拗らせ片想い~理系女子の恋愛模様
仕事で関わることが嬉しくて、あわよくば仕事以外でも会いたいと思うようになっている。
そんな思いが態度に出ているのだろうか。
最近恋人である彼女と上手くいっていない。
一緒に住んでいるのにも関わらず、すれ違いが続いてもう長い。
・・そろそろはっきりさせないと。

あの子は俺にほとんど笑顔を見せない。

会話のほぼ100%近く、仕事の話しかしないのだから仕方がないのだが
これだけの時間一緒に仕事をすれば、多少なりともプライベートの話にもなるだろう、とは思う。
取引のあるベンダの女子とだって、少なからず、ある。
しかしながら、あの子は全く俺に何も聞いてこない。
俺のほうから、同期の話など振ってみるが、全くもって続かない。

俺よりも一緒にいる時間が長いであろう、教育係の吉田にそれとなく聞いてみるが
言われてみればプライベートな話は殆どないかも、と言っていたので
俺だけじゃないのか、と少しホッとする。

同期の西田和美や元カレと思われる浦橋という男と話している姿を何度か見かけるが、俺には見せたことのない、柔らかい顔をしているのが、寂しいというか、悔しいというか・・・・

ただ・・・何故、寂しい、とか、悔しい、とか、そういう思いが湧き上がってくるのか、ということはあえて考えないようにしていた。

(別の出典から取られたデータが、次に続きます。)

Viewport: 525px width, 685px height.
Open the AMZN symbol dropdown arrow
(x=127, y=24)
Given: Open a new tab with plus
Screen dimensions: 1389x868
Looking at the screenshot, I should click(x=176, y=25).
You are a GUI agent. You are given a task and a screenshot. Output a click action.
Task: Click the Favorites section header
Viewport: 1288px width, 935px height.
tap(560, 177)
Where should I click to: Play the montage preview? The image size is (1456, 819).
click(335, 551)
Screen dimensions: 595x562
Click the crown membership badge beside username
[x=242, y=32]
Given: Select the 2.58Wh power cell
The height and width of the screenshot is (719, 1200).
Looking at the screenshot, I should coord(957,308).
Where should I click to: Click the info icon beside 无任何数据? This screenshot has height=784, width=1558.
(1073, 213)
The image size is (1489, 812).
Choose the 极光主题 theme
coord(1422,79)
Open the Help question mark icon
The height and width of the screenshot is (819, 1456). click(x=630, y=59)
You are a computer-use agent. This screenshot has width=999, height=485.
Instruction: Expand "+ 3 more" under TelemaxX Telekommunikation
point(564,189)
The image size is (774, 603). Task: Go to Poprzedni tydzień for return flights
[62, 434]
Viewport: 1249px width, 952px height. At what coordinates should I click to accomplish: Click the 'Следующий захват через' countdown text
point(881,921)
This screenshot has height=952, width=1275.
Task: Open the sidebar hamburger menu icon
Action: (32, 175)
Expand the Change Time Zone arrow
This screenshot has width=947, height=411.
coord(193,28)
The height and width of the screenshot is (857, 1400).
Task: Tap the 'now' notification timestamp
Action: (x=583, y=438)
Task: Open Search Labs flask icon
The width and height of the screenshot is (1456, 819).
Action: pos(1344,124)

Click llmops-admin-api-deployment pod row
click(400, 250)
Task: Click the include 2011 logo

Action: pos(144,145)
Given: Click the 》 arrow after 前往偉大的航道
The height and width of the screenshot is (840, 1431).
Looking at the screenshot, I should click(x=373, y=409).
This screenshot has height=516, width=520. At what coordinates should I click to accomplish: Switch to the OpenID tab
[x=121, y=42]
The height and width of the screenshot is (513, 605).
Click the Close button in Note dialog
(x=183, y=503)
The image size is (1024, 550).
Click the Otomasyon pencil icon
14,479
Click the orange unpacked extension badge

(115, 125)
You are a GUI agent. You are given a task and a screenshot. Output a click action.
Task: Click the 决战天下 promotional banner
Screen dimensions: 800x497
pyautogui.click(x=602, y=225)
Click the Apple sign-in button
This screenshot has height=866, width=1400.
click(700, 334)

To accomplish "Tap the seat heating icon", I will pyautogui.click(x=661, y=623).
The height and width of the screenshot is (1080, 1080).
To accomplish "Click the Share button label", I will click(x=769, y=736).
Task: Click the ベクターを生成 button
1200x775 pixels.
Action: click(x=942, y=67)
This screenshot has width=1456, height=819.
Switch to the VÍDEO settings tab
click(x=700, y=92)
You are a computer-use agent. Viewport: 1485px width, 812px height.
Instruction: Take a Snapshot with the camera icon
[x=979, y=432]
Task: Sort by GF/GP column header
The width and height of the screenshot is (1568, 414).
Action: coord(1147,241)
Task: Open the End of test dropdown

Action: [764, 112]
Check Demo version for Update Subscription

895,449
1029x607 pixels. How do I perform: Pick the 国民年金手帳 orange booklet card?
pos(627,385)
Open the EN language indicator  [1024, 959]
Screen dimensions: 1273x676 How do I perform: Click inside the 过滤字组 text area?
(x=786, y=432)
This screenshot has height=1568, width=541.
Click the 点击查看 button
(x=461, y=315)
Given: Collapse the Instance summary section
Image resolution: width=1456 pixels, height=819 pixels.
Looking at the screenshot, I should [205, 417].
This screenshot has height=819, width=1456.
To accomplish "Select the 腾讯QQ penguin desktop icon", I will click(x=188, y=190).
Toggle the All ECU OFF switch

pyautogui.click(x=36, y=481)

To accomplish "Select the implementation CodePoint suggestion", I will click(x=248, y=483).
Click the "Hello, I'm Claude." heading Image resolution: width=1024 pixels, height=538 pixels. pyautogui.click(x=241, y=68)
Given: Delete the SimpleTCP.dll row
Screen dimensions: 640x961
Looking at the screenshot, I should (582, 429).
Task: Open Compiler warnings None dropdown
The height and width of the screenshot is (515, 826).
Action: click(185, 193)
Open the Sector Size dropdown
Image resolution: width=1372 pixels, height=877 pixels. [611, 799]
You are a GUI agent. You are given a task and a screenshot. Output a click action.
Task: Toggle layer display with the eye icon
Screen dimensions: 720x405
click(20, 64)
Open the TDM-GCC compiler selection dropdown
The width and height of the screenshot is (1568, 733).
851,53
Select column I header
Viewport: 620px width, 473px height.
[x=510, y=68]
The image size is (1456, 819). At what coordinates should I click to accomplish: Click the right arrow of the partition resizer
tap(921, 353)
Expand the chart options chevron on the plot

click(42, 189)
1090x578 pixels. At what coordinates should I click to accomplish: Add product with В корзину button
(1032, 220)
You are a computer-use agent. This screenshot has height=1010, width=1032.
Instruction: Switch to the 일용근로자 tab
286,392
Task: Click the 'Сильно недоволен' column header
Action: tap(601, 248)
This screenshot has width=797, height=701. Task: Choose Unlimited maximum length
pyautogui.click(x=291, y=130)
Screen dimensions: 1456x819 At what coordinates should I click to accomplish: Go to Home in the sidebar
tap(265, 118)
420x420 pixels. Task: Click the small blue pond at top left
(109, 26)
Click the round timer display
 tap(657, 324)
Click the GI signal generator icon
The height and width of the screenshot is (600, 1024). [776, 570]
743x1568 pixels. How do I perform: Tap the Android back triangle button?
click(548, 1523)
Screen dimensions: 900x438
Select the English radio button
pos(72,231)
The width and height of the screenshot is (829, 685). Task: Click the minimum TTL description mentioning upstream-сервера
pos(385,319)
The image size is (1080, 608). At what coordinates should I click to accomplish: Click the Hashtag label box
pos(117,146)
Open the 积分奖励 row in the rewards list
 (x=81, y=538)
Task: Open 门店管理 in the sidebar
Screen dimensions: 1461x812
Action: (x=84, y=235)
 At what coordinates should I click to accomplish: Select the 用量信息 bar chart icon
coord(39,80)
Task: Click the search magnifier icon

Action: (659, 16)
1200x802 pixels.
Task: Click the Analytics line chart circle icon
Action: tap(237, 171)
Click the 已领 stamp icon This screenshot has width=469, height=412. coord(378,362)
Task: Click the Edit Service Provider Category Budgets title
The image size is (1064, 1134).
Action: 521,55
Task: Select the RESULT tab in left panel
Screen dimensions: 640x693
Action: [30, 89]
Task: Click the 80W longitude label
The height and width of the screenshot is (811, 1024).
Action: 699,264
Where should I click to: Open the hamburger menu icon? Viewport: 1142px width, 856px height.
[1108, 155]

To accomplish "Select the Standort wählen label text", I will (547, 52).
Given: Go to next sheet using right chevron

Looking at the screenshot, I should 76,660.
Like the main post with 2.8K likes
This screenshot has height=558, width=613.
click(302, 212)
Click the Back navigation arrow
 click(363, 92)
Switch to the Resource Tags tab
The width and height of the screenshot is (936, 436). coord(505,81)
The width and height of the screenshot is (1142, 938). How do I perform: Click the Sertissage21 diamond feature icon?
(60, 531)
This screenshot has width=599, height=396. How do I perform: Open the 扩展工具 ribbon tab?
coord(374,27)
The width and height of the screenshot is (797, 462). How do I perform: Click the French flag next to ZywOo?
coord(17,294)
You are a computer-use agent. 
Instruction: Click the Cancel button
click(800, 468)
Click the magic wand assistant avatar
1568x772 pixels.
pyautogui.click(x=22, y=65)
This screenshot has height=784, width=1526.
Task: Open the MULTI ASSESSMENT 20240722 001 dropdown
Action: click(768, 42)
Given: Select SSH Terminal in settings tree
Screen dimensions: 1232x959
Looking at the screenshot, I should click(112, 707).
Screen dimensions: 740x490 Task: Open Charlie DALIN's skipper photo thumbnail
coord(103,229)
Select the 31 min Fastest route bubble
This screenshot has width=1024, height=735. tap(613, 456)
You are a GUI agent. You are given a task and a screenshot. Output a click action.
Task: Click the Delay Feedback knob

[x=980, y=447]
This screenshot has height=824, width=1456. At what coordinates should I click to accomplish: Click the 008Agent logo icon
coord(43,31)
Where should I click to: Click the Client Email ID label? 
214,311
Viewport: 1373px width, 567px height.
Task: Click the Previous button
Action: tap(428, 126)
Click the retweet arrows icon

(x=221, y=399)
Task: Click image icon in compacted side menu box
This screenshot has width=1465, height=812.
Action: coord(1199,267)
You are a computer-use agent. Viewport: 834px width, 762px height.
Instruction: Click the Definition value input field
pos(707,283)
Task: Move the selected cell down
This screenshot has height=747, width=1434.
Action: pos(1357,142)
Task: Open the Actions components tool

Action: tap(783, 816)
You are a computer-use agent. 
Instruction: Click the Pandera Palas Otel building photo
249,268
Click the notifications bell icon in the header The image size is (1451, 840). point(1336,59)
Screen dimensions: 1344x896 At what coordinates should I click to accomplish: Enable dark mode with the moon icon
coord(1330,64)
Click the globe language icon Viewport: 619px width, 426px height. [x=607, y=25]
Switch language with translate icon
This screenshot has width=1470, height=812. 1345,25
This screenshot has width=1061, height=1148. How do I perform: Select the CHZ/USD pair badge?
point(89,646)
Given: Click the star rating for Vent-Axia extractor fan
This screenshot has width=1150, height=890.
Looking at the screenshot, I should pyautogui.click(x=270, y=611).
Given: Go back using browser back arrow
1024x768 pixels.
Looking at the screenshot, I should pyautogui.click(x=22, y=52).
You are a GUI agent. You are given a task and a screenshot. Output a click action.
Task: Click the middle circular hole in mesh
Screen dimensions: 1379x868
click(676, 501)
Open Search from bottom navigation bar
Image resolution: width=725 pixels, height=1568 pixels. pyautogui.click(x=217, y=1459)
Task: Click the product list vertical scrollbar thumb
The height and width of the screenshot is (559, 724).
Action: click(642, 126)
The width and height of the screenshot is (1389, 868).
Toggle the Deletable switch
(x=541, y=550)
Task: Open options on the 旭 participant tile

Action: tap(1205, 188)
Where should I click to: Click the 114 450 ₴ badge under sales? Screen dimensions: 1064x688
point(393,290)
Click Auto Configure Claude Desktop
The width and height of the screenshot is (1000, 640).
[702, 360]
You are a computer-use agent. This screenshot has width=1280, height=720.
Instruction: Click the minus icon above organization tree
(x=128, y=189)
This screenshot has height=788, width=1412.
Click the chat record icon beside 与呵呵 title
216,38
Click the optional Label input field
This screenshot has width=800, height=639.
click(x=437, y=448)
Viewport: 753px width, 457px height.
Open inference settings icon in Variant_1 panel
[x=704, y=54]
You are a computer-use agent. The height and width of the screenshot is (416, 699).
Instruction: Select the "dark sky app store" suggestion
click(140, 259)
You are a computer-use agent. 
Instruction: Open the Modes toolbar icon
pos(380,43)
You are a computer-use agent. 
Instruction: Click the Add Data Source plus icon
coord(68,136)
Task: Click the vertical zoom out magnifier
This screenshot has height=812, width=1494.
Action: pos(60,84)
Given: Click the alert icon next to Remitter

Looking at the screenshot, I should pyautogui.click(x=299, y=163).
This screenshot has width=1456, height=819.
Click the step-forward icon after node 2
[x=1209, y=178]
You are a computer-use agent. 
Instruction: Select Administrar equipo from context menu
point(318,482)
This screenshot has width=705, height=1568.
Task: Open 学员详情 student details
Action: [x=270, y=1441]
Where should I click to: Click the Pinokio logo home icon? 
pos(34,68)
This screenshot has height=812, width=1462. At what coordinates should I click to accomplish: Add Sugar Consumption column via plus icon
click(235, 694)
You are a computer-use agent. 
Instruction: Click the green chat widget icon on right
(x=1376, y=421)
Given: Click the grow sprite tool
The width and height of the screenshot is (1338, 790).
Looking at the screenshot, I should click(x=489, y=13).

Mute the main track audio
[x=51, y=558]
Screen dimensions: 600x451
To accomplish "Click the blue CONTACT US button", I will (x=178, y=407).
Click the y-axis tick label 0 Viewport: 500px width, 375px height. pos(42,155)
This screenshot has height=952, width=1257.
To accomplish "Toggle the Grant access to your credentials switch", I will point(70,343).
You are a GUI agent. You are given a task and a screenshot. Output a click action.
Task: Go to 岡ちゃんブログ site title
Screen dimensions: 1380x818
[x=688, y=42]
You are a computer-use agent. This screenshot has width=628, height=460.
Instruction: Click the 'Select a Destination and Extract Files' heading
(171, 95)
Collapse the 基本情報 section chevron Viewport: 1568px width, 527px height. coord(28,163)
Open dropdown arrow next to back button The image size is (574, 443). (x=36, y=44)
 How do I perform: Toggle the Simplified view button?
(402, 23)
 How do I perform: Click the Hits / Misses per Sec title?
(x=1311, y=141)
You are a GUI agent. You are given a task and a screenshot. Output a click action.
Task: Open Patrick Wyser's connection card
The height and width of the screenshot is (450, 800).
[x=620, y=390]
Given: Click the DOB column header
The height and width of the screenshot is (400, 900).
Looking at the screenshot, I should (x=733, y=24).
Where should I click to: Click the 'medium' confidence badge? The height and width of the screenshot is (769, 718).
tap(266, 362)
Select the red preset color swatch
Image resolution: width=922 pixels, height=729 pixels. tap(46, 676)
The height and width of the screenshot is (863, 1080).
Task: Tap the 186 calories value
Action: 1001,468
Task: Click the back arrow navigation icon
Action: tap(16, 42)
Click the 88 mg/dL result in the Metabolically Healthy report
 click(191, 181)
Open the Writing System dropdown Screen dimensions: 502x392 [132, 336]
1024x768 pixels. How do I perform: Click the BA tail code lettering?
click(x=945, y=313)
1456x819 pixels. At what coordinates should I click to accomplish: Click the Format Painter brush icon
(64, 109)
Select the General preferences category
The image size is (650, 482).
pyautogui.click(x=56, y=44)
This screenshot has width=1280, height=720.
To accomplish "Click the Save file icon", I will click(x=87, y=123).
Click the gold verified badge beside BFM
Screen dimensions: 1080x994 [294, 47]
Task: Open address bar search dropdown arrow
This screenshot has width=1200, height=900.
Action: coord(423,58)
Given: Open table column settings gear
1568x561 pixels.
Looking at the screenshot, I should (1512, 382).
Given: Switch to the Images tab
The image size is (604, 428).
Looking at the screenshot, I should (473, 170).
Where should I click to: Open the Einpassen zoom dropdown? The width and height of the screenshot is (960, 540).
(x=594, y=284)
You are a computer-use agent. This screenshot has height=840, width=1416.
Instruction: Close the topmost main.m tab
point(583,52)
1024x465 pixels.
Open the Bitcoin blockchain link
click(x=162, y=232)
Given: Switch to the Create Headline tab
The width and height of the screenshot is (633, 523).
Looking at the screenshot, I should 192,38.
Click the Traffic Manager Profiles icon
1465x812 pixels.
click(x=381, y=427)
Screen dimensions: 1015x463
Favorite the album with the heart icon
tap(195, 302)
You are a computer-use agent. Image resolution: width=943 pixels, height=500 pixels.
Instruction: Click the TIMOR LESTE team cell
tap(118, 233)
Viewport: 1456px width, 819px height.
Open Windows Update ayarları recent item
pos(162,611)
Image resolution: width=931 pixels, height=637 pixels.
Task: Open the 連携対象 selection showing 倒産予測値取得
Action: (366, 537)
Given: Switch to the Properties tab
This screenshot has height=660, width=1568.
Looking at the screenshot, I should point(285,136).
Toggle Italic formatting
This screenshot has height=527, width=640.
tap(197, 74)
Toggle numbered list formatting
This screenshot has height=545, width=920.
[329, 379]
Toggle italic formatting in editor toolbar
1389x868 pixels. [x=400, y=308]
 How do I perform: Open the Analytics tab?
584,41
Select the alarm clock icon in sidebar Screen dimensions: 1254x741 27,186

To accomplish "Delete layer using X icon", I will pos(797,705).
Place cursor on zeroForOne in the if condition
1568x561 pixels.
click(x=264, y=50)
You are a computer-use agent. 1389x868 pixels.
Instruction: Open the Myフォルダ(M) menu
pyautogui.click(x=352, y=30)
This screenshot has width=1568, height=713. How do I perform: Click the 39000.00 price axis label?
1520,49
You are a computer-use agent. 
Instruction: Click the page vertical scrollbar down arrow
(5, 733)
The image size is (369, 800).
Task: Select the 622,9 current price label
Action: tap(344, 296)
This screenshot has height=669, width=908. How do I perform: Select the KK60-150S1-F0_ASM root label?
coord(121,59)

長年付き合っていた恋人と別れるとき、少しだけ言い合いになった。というか、一方的に言われた。
4つも年下の俺と付き合うことを、当初はかなり躊躇していた彼女だったが、情熱的に俺から口説かれやっと落ちたのだった。それなのに・・随分寂しい思いをしてきた、という。一時期、仕事のことしか考えられず、家に帰れば彼女が待っていことに安心しきってしまい、ますます仕事に没頭した。
何年か経ち、自分に自信が持てるようになったころ、仕事のペースは落ち着いてきたが、その頃にあの子が現れた。
俺の心の変化に敏感に気づいた彼女は寂しさを外で埋めるようになった。

俺すら、自分の気持ちに気づいていなかったのに・・・
今の恋人と出会ったときは、好きだという気持ちに気づくのに時間はかからなかった。すぐに夢中になった。

満里子に対しては・・・全くそういう感じではなかったのだ。
ジワリジワリと俺の心に浸透してきて・・・気づいたら四六時中あの子のことを考えていた。